C’est peut-être l’un des paradoxes de nos sociétés hyper connectées, hyper informées : plus on croit savoir, moins on sait. Les sciences sociales ont analysé ces cas de dissonances cognitives, renouvelant le vieux problème moral d’Ovide tentant de comprendre pourquoi alors qu’il voit le bien et l’approuve, il finit par faire le mal. Les alarmes portées par les rapports successifs du GIEC, les documentaires multiples ont beau nous évoquer la possible quatrième extinction massive des espèces, nous continuons à feindre d’ignorer le problème, à détourner les yeux quand la planète brûle, comme le chantait le groupe Midnight Oil.

Le gouvernement et les médias dominants semblent également atteint de ce syndrome : depuis 19 semaines ils espèrent la fin du mouvement des gilets jaunes.
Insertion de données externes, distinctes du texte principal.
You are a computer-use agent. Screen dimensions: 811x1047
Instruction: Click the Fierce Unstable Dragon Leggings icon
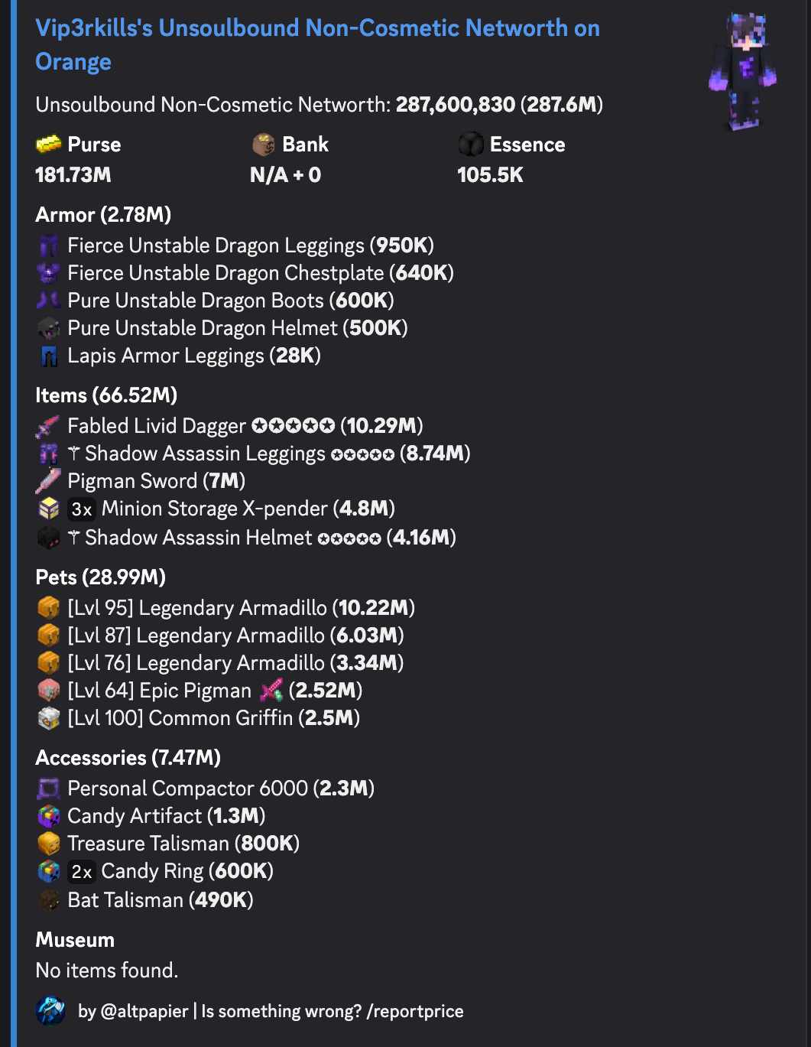(x=49, y=245)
Malgré un arsenal répressif inédit depuis les grèves de mineurs de 1947, et une propagande visant à terrifier les manifestants, le mouvement continue et reste massivement soutenu. Le week-end du 16 mars, le gouvernement a tenté d’opposer les gentils marcheurs inoffensifs pour le climat aux méchants gilets jaunes. Quiconque a participé à ces marches a pourtant vu la convergence des slogans et la présence de nombreux gilets jaunes dans les défilés pour le climat. Ces deux causes sont intimement liées. N’oublions pas que dans le monde 10 % des plus riches produisent 50 % des GES (Gaz à effet de serre) et qu’à l’inverse les 50 % les plus pauvres ne produisent que 10 % des GES La haine de classe çà suffit ! Lors des catastrophes climatiques ce sont toujours les populations les plus défavorisées qui paient le prix le plus lourd.

Peut-être sortirons-nous de ces aveuglements du fait de la mobilisation de ceux qui ont le plus à perdre. La jeunesse, les classes populaire, éprouvent affectivement, matériellement, le danger du changement climatique. Contrairement aux technocrates et oligarques qui n’y voient que des variables dans des tableaux, mettant sur le même plan indices boursiers, chiffres d’affaires et courbes sur la disparition des espèces, ils ressentent l’urgence, ils la vivent. La politique a ici besoin de moins de froideur et de plus de passions. Dans l’action concrète et dans la mobilisation se rejoignent les constats et les solutions. Marx disait qu’une époque ne se posait que les problèmes qu’elle pouvait résoudre : les pancartes des manifestations de la jeunesse et des gilets jaunes posent les bonnes questions. Nous y sommes, le déni est dépassé.